It takes a village – to make a village

Too much and never enough

By Morf Morford

Tacoma Daily Index

“It takes a village to raise a child” is one of those statements that comes from the wisdom of centuries, if not millennia, of uncompromising lived experience. Several years ago that simple proverb became a hot-button issue across our always volatile political landscape. But taken simply and literally it is a principle that is ancient and futuristic, idealistic and immediate, practical and abstract.

The premise is simple; little, if anything, gets done if people don’t join together, often at the expense of their own agendas, and work together for the common good.

And like every statement of resonant truth that stands true across centuries, if not millennia, this principle holds true no matter where we put it.

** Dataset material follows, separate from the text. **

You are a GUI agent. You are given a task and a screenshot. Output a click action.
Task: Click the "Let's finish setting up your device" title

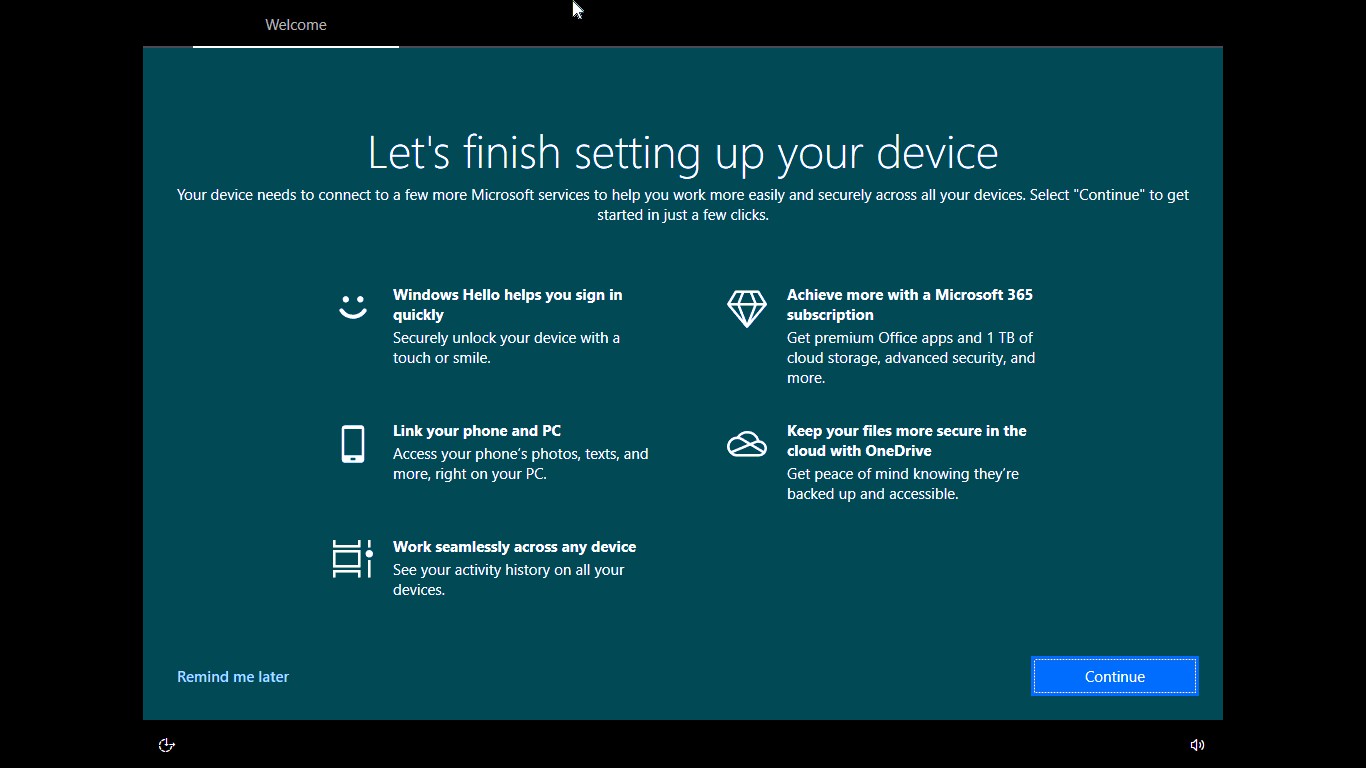682,153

We could be talking about putting a family meal together, fixing neighborhood potholes, reducing crime, putting attractive housing within reach of almost everyone, creating good public schools, establishing and maintaining a fair and productive economy or even, the practical, close to original meaning of raising respectful, helpful and responsible children.

Children learn from those around them. They learn to care for and respect the rights and property of others. Or they learn disrespect and contempt for those around them.

But they learn from us.

And as every parent knows all too well, they are learning all the time.

And there are many “life lessons” – even many that were unintended – that they will never forget.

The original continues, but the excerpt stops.